Peter et Xilena haussèrent les épaules d'un même mouvement, n'ayant aucun argument contre mon idée. S'ils ne voulaient pas participer, au départ, ils n'avaient qu'à ne pas venir.
— Amy et moi, on va faire le tour pour la suivre d'un autre angle. N'oubliez pas ; si on se perd, on se retrouve ici à seize heures.
— Oui, chef ! fit Peter d'un air sarcastique.
Je lui lançai un regard noir et il baissa les yeux en marmonnant un désolé. Je préfère ça.
Enfin, Peter et Xilena sortirent de la cachette, suivant à distance les pas de Branda. Xilena claqua des doigts et devint aussitôt invisible.
— Viens, Amy. On va passer par l'autre côté, dis-je en pointant le fond de la ruelle.
Elle hocha la tête et s'envola pour se mettre à ma hauteur. Je courus la trentaine de mètres en trois secondes, puis observai le nouveau décor. Je me devais de me faire des points de repère pour retrouver mon chemin ensuite, mais j'avais l'impression que ce ne sera pas un problème. L'elfe que j'étais présentement avait, je le sentais, un excellent sens de l'orientation.

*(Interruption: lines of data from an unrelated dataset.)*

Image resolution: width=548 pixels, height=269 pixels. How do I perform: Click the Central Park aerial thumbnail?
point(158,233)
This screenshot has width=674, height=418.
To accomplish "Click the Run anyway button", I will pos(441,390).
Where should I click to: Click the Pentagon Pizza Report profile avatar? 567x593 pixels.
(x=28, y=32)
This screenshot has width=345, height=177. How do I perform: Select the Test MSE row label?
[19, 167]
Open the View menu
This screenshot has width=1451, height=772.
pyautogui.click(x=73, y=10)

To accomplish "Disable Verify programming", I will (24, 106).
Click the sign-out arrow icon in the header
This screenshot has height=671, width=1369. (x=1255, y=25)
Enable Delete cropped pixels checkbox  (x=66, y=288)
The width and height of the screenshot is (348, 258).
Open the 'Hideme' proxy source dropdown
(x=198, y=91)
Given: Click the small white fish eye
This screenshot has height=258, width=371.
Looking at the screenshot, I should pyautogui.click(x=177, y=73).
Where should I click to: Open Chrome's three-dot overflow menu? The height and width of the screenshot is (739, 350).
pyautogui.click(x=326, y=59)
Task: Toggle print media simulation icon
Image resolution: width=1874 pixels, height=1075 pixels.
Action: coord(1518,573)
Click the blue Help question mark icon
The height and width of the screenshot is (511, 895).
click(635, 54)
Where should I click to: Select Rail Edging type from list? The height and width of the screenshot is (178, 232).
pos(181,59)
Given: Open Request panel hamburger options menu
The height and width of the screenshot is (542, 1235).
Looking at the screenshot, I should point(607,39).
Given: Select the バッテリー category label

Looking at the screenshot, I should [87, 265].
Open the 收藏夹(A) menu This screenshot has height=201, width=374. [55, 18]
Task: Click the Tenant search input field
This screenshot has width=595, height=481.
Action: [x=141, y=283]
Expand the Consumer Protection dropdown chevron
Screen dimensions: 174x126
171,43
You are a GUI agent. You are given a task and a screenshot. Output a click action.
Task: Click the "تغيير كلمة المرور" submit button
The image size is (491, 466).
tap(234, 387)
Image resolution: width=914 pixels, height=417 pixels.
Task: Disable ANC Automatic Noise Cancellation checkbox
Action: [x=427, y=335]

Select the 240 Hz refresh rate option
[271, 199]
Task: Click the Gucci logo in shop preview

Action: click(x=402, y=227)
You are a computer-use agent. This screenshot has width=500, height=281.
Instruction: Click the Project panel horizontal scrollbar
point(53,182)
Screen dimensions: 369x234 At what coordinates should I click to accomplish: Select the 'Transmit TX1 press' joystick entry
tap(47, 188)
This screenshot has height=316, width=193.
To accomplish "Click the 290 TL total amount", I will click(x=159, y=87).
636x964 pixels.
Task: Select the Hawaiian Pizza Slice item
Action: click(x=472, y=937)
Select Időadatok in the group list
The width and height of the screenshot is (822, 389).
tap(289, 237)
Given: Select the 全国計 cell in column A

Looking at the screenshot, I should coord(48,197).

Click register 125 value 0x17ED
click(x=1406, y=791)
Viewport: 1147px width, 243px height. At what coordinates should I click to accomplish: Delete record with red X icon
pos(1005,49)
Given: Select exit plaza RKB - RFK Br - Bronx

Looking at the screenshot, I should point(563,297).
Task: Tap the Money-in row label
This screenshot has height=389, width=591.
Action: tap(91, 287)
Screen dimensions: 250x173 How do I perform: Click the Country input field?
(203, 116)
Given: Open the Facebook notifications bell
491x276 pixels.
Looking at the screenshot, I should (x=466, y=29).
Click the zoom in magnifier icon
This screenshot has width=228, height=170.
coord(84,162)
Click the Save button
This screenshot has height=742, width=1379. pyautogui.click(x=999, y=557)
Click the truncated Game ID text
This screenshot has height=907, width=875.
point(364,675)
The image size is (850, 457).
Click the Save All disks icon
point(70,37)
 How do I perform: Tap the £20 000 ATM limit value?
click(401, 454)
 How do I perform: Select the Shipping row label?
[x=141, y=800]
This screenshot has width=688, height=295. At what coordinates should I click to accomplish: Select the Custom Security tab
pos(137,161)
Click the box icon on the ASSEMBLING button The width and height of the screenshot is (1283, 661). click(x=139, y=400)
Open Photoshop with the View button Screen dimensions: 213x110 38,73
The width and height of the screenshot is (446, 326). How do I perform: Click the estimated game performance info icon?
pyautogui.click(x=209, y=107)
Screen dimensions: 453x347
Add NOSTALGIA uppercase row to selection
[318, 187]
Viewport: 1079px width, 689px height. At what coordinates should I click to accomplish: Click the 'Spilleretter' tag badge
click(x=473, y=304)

J'arrivai facilement à me représenter cette ville comme un quadrillé. Il suffisait de savoir quelle direction nous voulions prendre et de ne pas oublier le nombre de fois qu'on tournait. Amy venait à peine de me rattraper, posant une main sur mon épaule. Je lui fis un sourire, puis continuai à courir. Amy râla avant de me suivre en hauteur, au-dessus de la tête des passants qui ne semblait même pas la remarquer. Eux, ils voyaient des fées partout, tout le temps. J'imaginais en revanche ce que ça donnerait de recréer la scène chez nous ; l'incompréhension, la peur. La police qui se ramène. Le journal télévisé avisant qu'un extraterrestre avait été aperçu dans nos rues.
Ce serait drôle. Il faudrait essayer.
— Théo ! Ralenti, bordel ! hurla Amy, loin derrière.
J'obéis à contrecœur. Ça ne me mènerait nulle part de la semer. Je me tournai pour voir sa progression, telle une fée clochette en jean et t-shirt rose au-dessus des passants elfe — d'apparence très humaine, sauf pour les oreilles et les yeux —, les trolls – très grand, peau verte et défense de sanglier —, les nains — tout droit sortie d'un Tolkien, avec la grosse barbe et le nez bien rond —, et d'autre encore plus petit que les nains, mais plus svelte aussi. Des lutins, peut-être ?
— T'es rapide ! souffla Amy en me rattrapant enfin.
— Je sais, dis-je en souriant. J'adore. Mais il faut continuer.
— Va plus lentement ou je vais te perdre.
Je hochai la tête et repris ma course, ou plutôt mon jogging. J'avais l'impression de trottiner à vitesse d'escargot et je remarquai même d'autres elfes m'observer du coin de l'œil en pouffant. Apparemment, un elfe qui court lentement, c'est mal vu.
Après quelques centaines de mètres parcourues, je m'arrêtai à un nouveau croisement et tournai à gauche. Je tentai de me faire un peu plus petit pour mieux me cacher de Branda qui pourrait surgir n'importe quand. Même si j'étais quelqu'un de grand, j'étais plutôt sous la moyenne selon les critères des elfes. J'osais espérer que je passais inaperçu parmi eux.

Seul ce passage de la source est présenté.